I Use 100% of My Brain and You Can Too! The Nature of Pervasive Myths

Musing

I’m currently reading Adam Grant’s Hidden Potential, which has been quite enjoyable so far.  One data point from the book, however, stands out.  The popular educational belief that each of us has a preferred learning style (e.g. audio, visual, kinetic, etc), is a myth unsupported by any experimentally based evidence.  Fascinating as that is, what really interests me is how the study proving that came out in 2008, yet I have had multiple instances since then in professional environments where the learning styles myth was pushed as fact. 

Myths like this have a pervasive nature to them that’s hard to dislodge.  Six years after it was disproven, a survey of British teachers showed 96% of them still believed in it.  If those in charge of teaching—theoretically those most likely to update their thoughts on learning techniques based on the most recent evidence—are still misled, what does that say for the rest of us?  Heaven knows there are a plethora of myths out there still taken as gospel by most of us: left brain-right brain distinctions, classical music makes babies smarter, people only use 10% of their brains, opposites attract, and cardio kills gains.

There are plenty of reasons myths like this take hold and never let go, but I think the biggest is that we like simple answers to complex problems.  Life is complex and no one wants to dig through the muck to find a “maybe” instead of a definitive answer.  Take the learning styles myth.  Which would you prefer: recognizing that every single learning situation has different context that continually shifts, and you have to adjust your style, effort, and intention to match it…or just say you learn best with pretty pictures and call it a day?

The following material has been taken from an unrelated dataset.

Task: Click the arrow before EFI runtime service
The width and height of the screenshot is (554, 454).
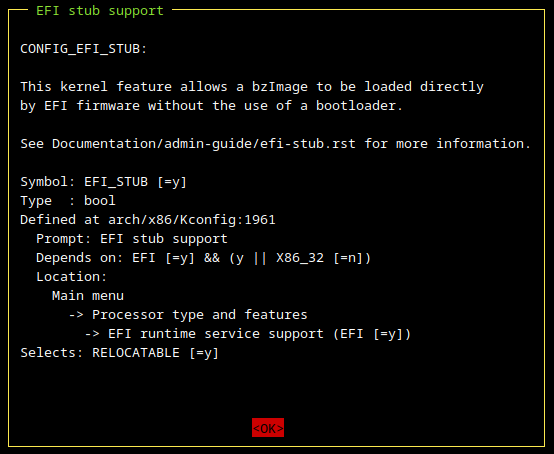Action: pos(92,334)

That’s part of why demagogues are so successful—we look at them and think “They’ve got this all figured out, why not support them?”  They offer up simple—and wrong—answers to some of life’s most complex problems, and people go along with it because that’s easier than coming to grips with how much of life is outside of our ability to impact.  That is the true answer to all of this, unfortunately—you have to recognize the vast difference between what you can control and what you wish you could control.  No one says that’s easy, but it’s necessary if you want to avoid falling prey to the latest charlatan with an answer to all of your problems.